▶ Required work
The answer should consist of every line in the material below that has the word "asptrapani".
#### Given information ####
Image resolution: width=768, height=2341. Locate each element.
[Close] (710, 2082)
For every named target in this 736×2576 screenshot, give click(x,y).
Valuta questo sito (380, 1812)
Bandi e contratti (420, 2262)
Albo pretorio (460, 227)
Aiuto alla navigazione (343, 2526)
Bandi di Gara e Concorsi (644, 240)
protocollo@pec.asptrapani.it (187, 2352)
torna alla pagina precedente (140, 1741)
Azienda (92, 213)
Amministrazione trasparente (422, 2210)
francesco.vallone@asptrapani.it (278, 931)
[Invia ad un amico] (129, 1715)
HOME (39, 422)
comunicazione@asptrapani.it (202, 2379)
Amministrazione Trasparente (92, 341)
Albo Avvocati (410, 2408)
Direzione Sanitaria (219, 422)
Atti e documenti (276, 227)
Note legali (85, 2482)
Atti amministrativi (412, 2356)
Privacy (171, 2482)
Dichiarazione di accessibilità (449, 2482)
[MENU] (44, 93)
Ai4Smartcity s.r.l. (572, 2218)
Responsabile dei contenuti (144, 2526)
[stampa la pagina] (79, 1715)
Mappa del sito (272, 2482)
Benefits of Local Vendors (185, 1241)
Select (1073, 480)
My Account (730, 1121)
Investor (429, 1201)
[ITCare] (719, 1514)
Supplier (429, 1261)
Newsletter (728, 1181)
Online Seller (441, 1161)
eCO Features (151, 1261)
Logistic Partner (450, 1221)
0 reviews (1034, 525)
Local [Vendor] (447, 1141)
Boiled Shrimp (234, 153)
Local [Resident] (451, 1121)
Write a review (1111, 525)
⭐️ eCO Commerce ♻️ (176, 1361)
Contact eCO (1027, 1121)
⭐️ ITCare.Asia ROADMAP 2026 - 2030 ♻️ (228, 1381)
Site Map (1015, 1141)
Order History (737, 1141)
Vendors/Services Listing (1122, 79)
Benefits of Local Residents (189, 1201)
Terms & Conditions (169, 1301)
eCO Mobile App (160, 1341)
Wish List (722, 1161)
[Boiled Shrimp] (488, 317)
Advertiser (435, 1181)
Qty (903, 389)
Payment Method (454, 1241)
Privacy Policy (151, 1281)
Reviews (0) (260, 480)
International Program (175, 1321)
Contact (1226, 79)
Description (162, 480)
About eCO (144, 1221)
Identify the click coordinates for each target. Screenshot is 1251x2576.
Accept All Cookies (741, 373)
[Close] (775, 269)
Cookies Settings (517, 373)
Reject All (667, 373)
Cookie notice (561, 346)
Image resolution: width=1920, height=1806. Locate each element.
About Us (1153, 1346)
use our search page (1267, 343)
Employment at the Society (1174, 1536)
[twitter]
####
▶ Output of the exercise
protocollo@pec.asptrapani.it (187, 2352)
francesco.vallone@asptrapani.it (278, 931)
comunicazione@asptrapani.it (202, 2379)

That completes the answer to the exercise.